Charl Gottschalk edited this page Jul 21, 2016 · 12 revisions

Validating values with ApproveJs is easy.

To run a test, ApproveJs exposes a single method called value() that requires two parameters. The first parameter is the value you wish to test, and the second parameter is an object containing the rules you wish to test against.

approve.value('value', rules);

The Rules Object:

The rules object is how you will tell ApproveJs to test your value. It is a simple object containing the name of each test to perform as a property, and it's constraints as it's value. For example:

var rules = {
    test: constraint
};

Let's pretend we want to approve a value against the email and required tests.

var rules = {
    required: true,
    email: true
};

var result = approve.value('user@domain.com', rules);

The above code will check whether the value is present (required = true) and whether it is a valid email address (email = true).

You'll notice we only passed a boolean as the constraint for the required and email tests. That is because the require and email tests expect no parameters. We could have also passed in a string or integer and the result will be the same. For example:

var rules = {
    email: true
};

will do exactly the same as:

var rules = {
    email: 0
};

or:

var rules = {
    email: 'doodoo'
};

As long as the test expects no parameters, any value will be treated as if it means to perform the test.

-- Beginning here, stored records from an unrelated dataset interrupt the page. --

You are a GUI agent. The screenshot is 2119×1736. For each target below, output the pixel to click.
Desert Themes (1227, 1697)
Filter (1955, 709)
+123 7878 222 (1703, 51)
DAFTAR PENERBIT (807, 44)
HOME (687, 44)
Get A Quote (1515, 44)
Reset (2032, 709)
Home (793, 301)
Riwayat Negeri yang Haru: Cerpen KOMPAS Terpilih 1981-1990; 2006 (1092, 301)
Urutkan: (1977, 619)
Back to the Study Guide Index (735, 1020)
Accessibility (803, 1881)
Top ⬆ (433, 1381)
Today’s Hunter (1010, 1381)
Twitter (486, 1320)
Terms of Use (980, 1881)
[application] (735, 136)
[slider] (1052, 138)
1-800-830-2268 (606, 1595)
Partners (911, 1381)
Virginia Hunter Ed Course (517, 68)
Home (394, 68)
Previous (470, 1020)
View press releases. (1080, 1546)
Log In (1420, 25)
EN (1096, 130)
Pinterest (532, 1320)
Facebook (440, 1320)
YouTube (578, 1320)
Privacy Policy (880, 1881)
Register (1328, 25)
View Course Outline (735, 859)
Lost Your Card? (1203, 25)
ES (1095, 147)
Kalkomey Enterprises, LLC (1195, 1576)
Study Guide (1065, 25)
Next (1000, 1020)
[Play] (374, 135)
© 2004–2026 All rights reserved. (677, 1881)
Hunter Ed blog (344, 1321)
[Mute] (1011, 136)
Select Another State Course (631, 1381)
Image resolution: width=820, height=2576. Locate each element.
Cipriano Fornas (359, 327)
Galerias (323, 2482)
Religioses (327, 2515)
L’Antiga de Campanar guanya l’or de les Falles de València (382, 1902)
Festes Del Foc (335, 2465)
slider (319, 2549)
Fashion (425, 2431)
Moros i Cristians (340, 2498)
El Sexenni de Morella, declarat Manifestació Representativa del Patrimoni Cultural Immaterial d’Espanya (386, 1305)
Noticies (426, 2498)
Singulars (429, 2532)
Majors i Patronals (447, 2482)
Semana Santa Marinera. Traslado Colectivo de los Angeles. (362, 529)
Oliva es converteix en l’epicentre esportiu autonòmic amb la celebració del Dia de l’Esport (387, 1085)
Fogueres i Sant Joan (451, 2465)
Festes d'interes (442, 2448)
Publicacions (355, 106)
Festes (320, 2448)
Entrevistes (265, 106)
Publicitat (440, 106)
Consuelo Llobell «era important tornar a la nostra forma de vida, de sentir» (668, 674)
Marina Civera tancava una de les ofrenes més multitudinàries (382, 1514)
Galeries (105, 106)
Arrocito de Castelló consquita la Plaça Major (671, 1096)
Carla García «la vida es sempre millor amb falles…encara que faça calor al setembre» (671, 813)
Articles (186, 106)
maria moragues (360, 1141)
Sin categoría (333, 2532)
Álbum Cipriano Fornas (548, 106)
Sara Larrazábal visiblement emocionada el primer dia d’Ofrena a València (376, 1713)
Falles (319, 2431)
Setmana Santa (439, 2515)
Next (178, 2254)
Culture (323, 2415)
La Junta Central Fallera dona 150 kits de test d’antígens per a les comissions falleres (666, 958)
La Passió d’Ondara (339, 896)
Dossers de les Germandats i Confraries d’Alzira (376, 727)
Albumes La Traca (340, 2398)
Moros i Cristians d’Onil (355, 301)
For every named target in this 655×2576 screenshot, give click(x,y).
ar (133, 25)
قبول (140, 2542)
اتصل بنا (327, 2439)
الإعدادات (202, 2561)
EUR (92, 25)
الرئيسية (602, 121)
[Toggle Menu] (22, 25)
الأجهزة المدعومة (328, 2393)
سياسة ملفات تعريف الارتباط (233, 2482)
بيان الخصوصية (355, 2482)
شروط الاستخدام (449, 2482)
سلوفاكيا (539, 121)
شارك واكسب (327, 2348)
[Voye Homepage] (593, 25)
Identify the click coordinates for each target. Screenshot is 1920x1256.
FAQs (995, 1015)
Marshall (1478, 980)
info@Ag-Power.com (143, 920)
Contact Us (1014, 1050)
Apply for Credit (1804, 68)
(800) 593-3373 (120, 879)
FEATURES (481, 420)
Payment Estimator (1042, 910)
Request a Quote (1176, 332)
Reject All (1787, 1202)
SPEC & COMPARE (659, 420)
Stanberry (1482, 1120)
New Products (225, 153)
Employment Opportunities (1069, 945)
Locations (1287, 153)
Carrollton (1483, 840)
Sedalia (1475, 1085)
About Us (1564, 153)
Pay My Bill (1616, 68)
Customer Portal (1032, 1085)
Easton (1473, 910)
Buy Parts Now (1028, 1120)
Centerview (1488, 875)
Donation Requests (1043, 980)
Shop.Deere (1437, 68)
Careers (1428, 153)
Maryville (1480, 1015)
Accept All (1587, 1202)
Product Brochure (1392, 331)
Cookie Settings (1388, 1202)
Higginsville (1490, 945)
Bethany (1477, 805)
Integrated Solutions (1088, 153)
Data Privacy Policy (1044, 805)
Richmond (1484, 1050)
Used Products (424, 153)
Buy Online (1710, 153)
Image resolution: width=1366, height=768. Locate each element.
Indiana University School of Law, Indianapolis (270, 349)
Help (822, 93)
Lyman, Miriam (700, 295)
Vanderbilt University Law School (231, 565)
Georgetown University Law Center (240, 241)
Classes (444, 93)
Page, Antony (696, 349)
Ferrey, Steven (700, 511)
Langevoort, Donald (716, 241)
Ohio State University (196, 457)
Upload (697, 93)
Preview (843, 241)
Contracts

Some tests, however, expect one or more parameters. For instance:

The min test that checks for a minimum length, expects a single parameter, an integer value to test against:

var rules = {
    min: 5
};

var result = approve.value('This text is longer than 5 characters', rules);

We could also pass in the parameter in an object, and ApproveJs will correctly pass the parameter to the test, for example:

var rules = {
    min: {
        min: 5
    }
};

var result = approve.value('This text is longer than 5 characters', rules);

That will do exactly the same thing, although, that seems a bit redundant. But hang on, there's a reason for that. Custom error messages.

For tests that expect more than one parameter, an object containing those parameters is required. For instance:

The range test that checks whether a value has a minimum of n characters and a maximum of n characters expects two parameters, min and max. For example:

var rules = {
    range: {
        min: 5,
        max: 20
    }
};

var result = approve.value('This text is longer than 5 characters', rules);

If an expected parameter is not present in the rules, ApproveJs will throw an error to the console letting you know.